By one measure it has succeeded beyond bureaucratic dreams. The department has grown to encompass 22 agencies, with 168,000 full-time permanent employees. Armies become lean and mean when they fight on home soil, but this bureaucracy has become fat and forlorn. A survey by the Partnership for Public Service to determine the best place to work among large federal agencies ranks the Department of Homeland Security dead last. Both Democrats and Republicans in both the House and Senate are trying to find out why.
The bureaucrats have resorted to the usual “studies” and “task forces” to find out why everyone in the place is so sad. If that doesn’t answer the questions, they will commission another study to find out why the first study failed. Millions have been spent on these studies already.
Techdirt, an independent blog about the bureaucracies, reports that employees complain that “senior leaders are ineffective; that the department discourages innovation, and that promotions and raises are not based on merit. Others have described in interviews how a stifling bureaucracy and relentless congressional criticism makes DHS an exhausting, even infuriating, place to work.”
Now even Congress has noticed. The Washington Post reports that Sen. Claire McCaskill of Missouri, a Democrat, last week wrote to ask Homeland Security Secretary Jeh Johnson to account for how the study money was spent. “The volume of reports that DHS has commissioned to address these issues is concerning,” she wrote, “and morale continues to remain low in the department. It is unclear who is commissioning these reports and who, if anyone, is reading them.” She is the ranking member of the Homeland Security and Governmental Affairs Committee. She wants answers by March 27, and asked Mr. Johnson “to provide costs and details of all studies DHS has done on employee morale in the past five years; the names and titles of each official who approved the studies; the recommendations they made and whether any were implemented, and whether any of the more recent studies were approved by [Mr.] Johnson or his appointees.”
A good ship is a tight ship, as any old Navy hand would say, and a ship with loose and easy management, prevented from doing the job, is a miserable ship. Rep. Bob Goodlatte of Virginia, a Republican, says the decline in morale can be attributed to Obama administration policies that “conflict with their congressionally mandated jobs of securing the border, enforcing our immigration laws and maintaining our immigration system.” Mr. Goodlatte urges President Obama “to stop wasting taxpayer funds paying for a consulting firm to determine the reason for low employee morale, when a much more straightforward solution is obvious: allow DHS employees to enforce U.S. immigration laws as currently written.”

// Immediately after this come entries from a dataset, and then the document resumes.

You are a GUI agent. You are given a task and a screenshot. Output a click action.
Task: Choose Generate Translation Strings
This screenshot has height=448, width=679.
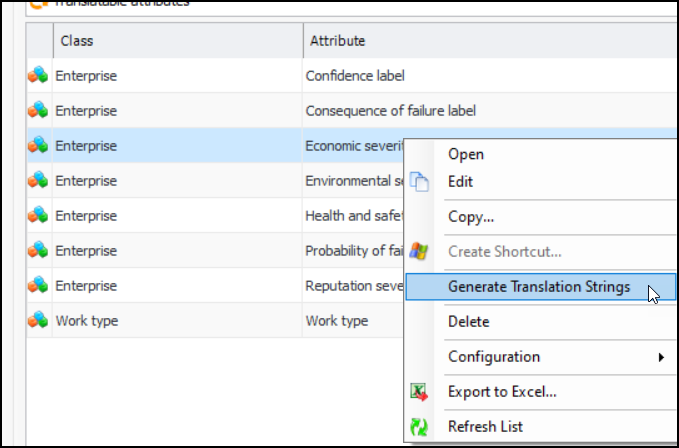(x=538, y=287)
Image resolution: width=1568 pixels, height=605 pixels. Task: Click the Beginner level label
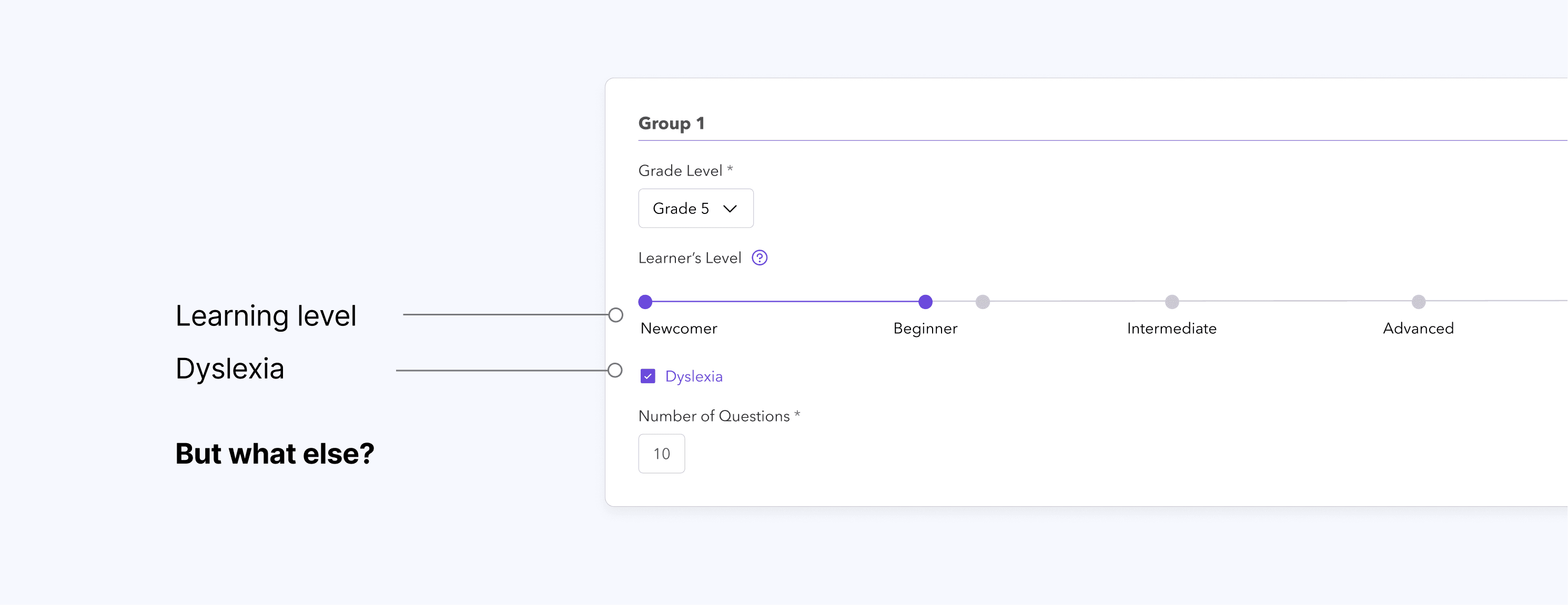click(x=925, y=329)
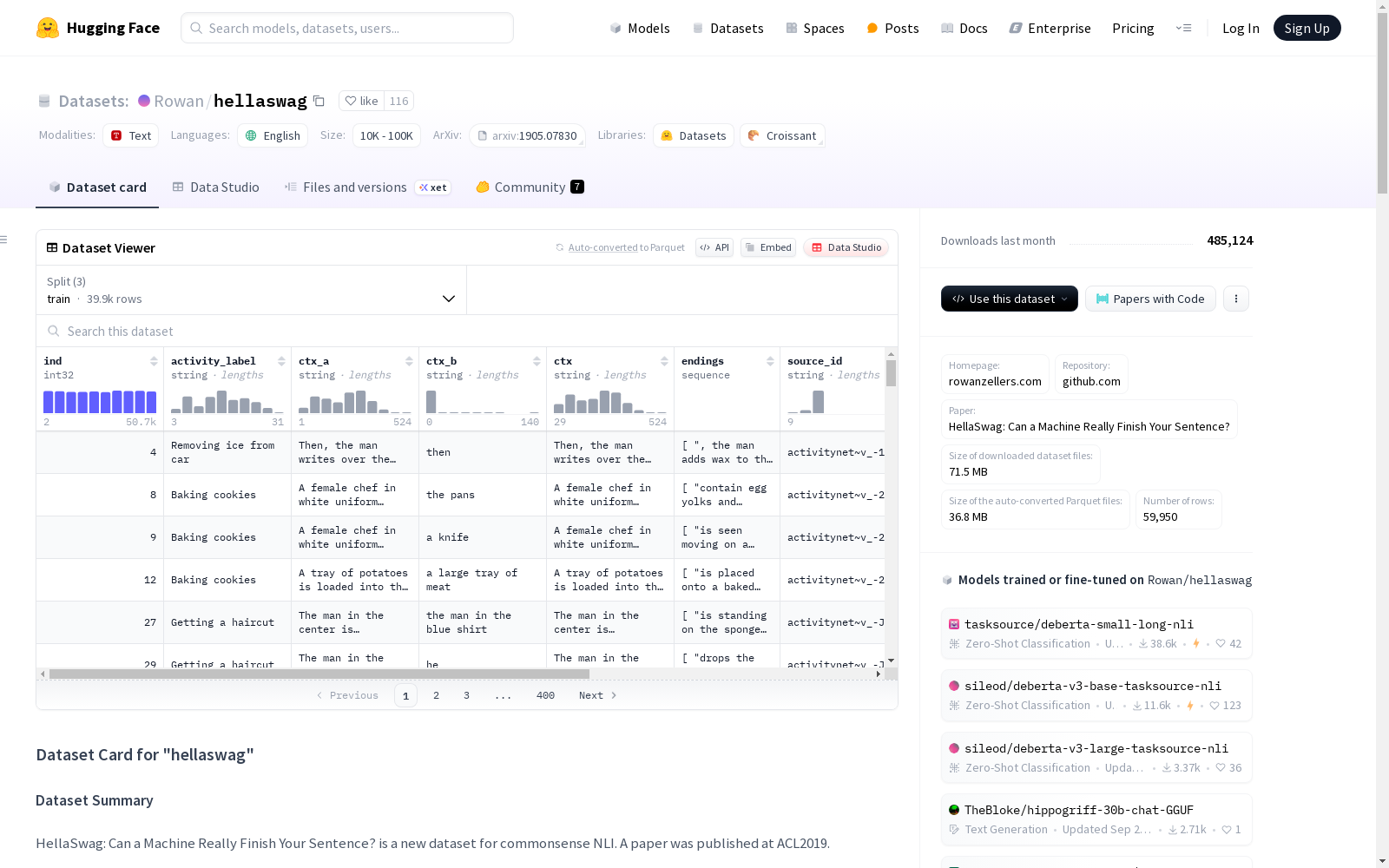Open the left sidebar table-of-contents icon
Image resolution: width=1389 pixels, height=868 pixels.
click(4, 240)
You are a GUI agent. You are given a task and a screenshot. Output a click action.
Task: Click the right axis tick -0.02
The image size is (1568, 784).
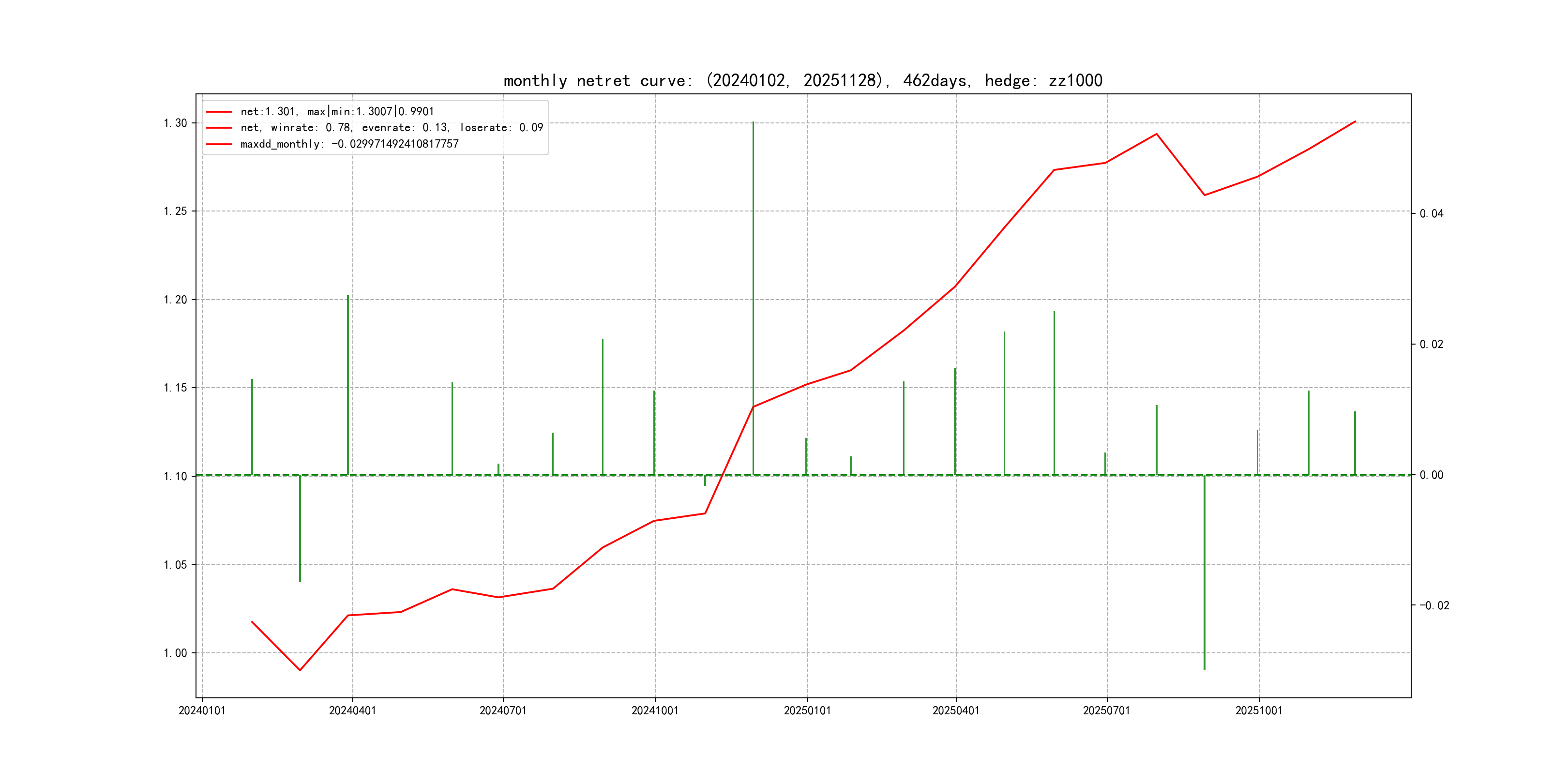1434,605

Mr. Johnson and his deputy, Alejandro Mayorkas, have “personally committed themselves to improving the morale and workforce satisfaction across the Department of Homeland Security,” says Ginette Magana, a DHS spokeswoman. “They are directly engaging with employees, listening to their concerns, working diligently to improve employee recognition and training, and are focused on strengthening the skills and abilities of every employee.”
This sounds like the routine argle-bargle beloved of bureaucrats at bay. With Congress looking over their shoulders at last, these bureaucrats should lift themselves off their ample bottoms, and tighten the ship.